Reproduce, without alteration, everything from the line containing "Task: Click the" down to the end of the records, and omit the pictures from your answer.

[Begin Task inputs]

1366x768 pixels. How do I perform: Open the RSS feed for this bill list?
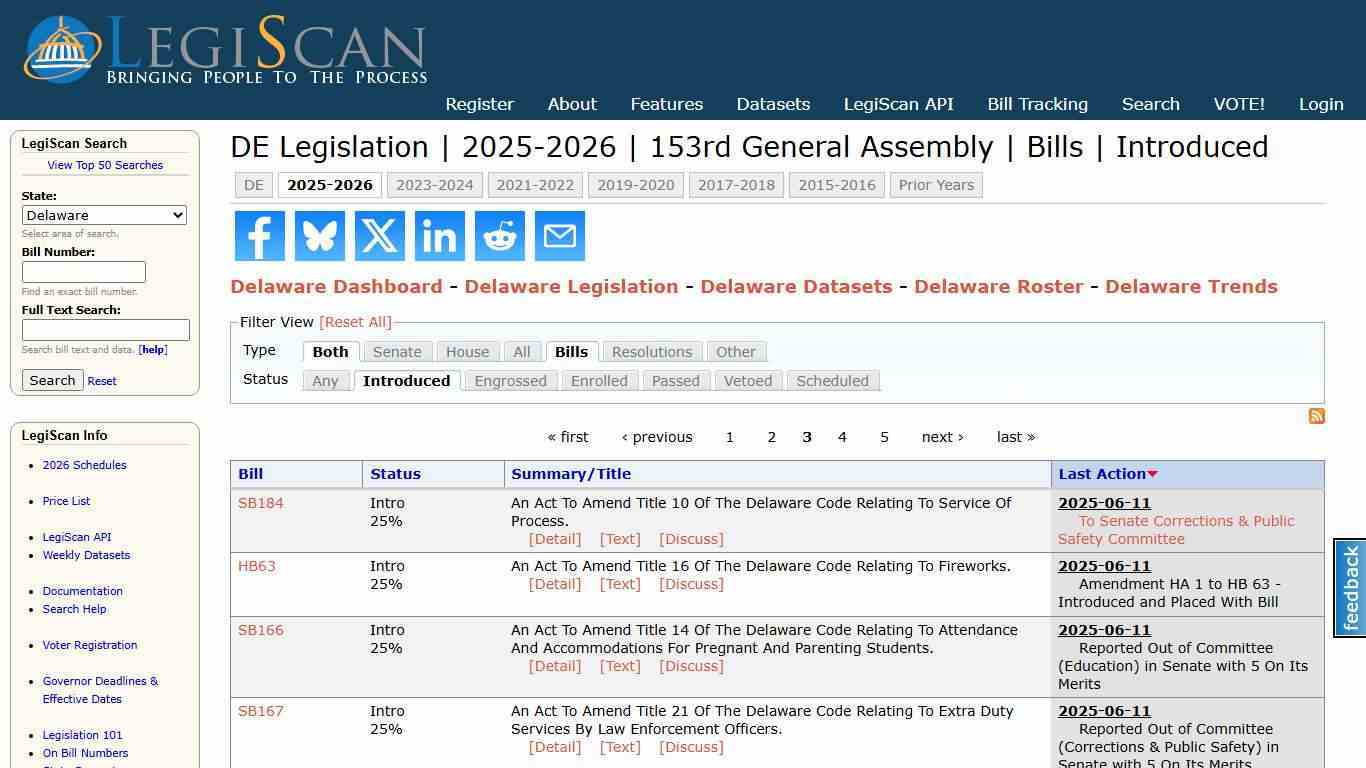click(x=1317, y=416)

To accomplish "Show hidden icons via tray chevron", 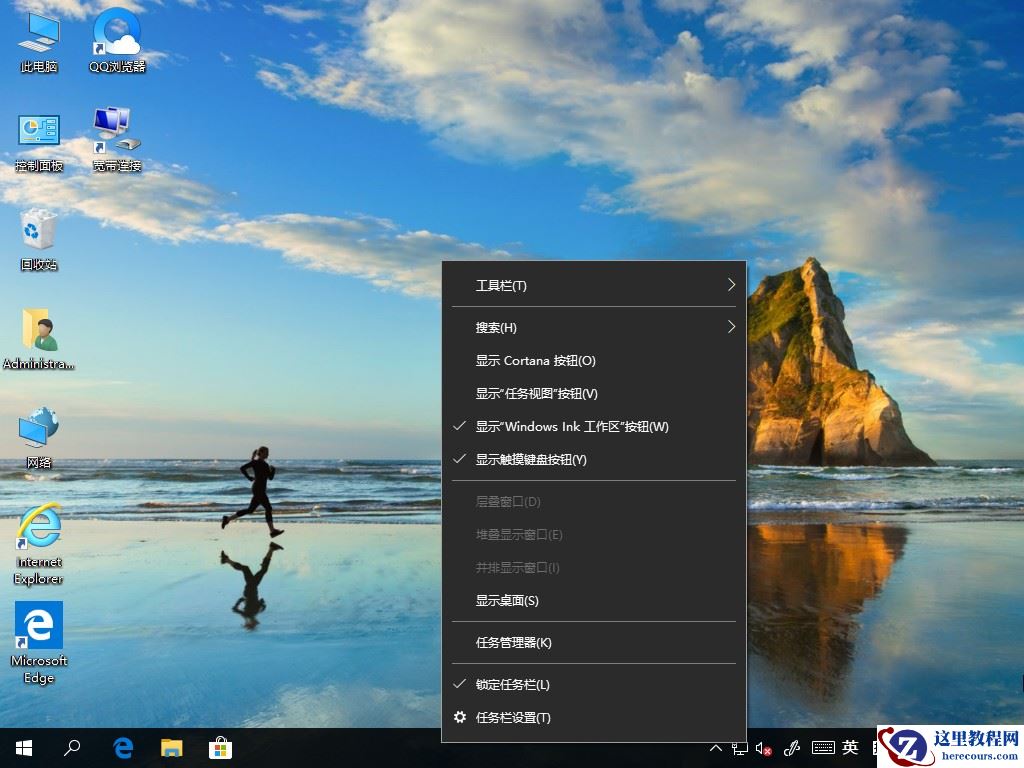I will click(x=715, y=748).

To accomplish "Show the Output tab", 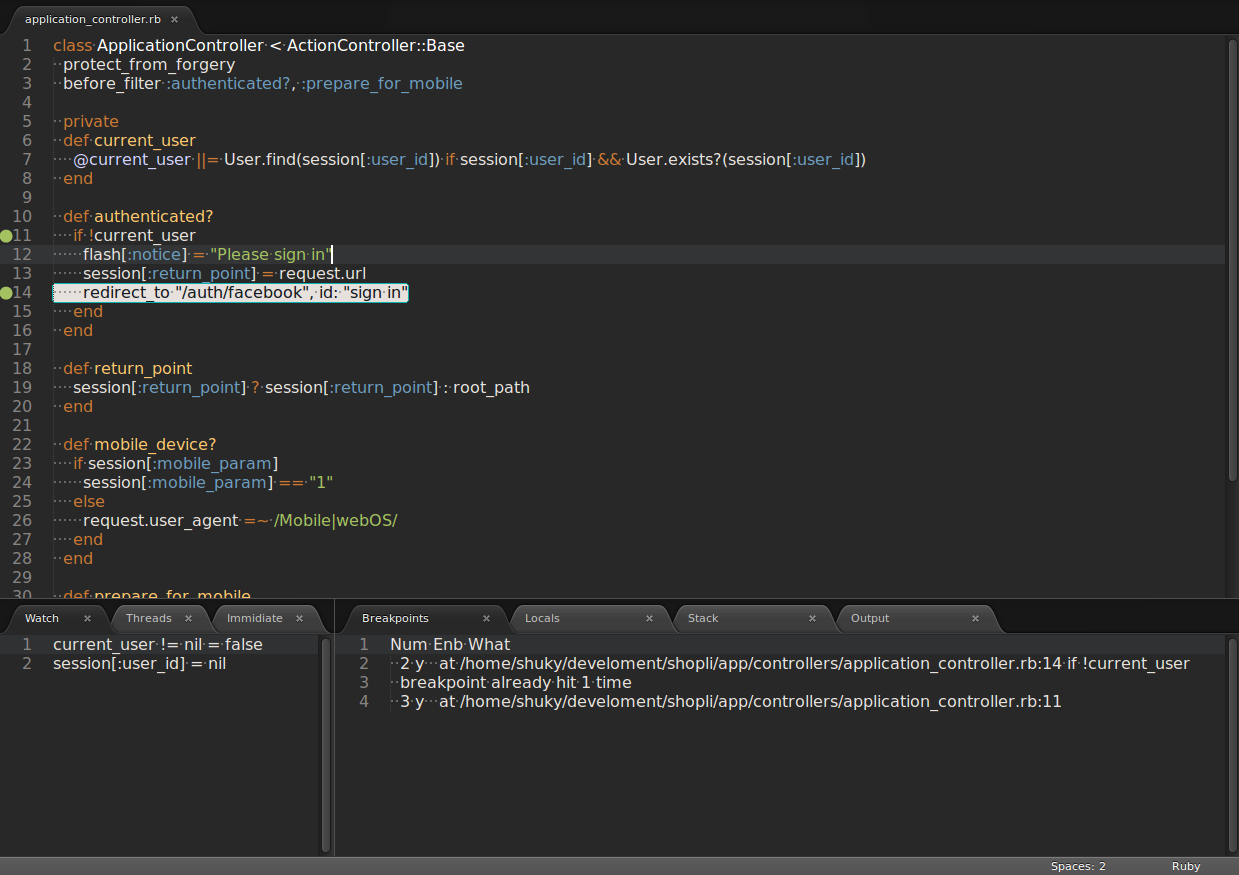I will pyautogui.click(x=870, y=618).
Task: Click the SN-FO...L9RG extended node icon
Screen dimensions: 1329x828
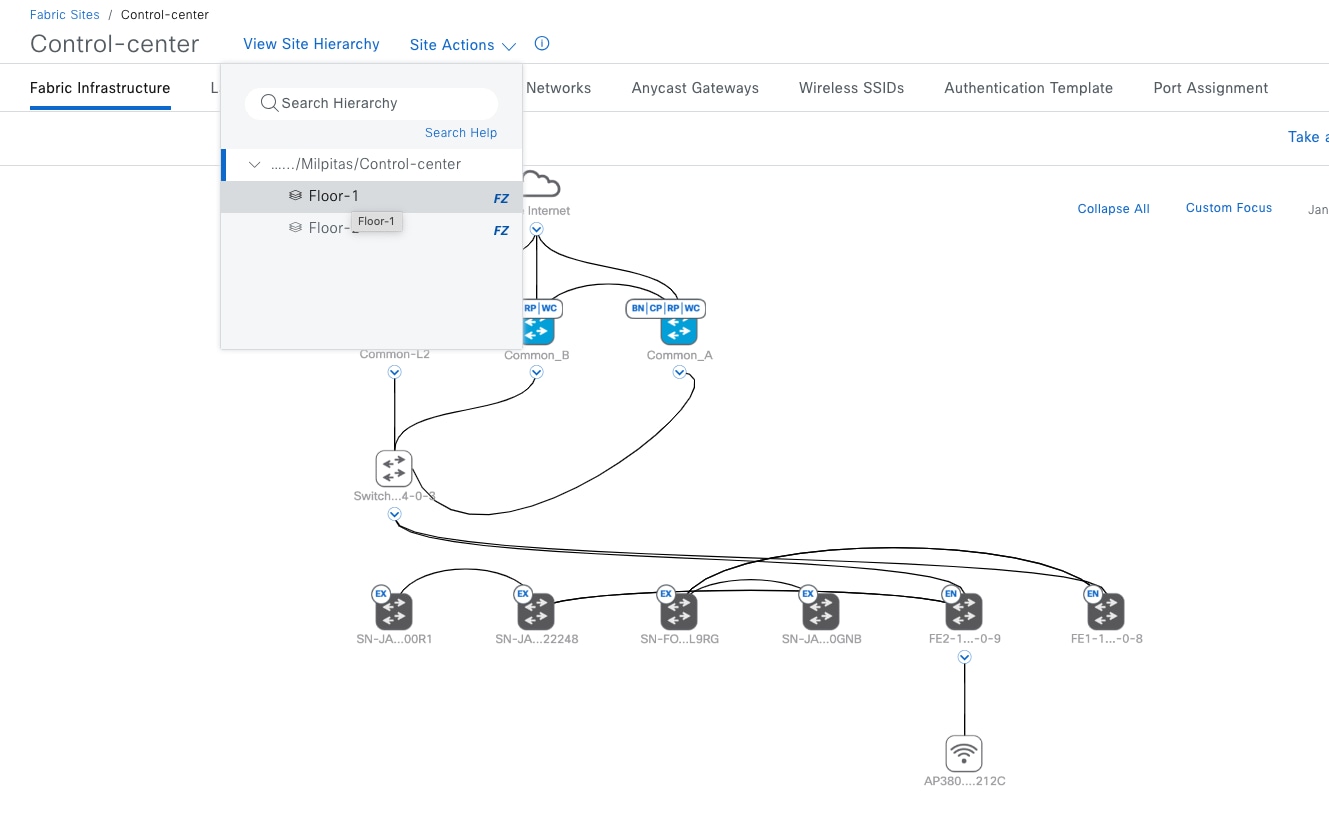Action: coord(679,610)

[End Task inputs]

**Result for this exercise**.
Task: Click the SN-FO...L9RG extended node icon
Screen dimensions: 1329x828
Action: coord(679,610)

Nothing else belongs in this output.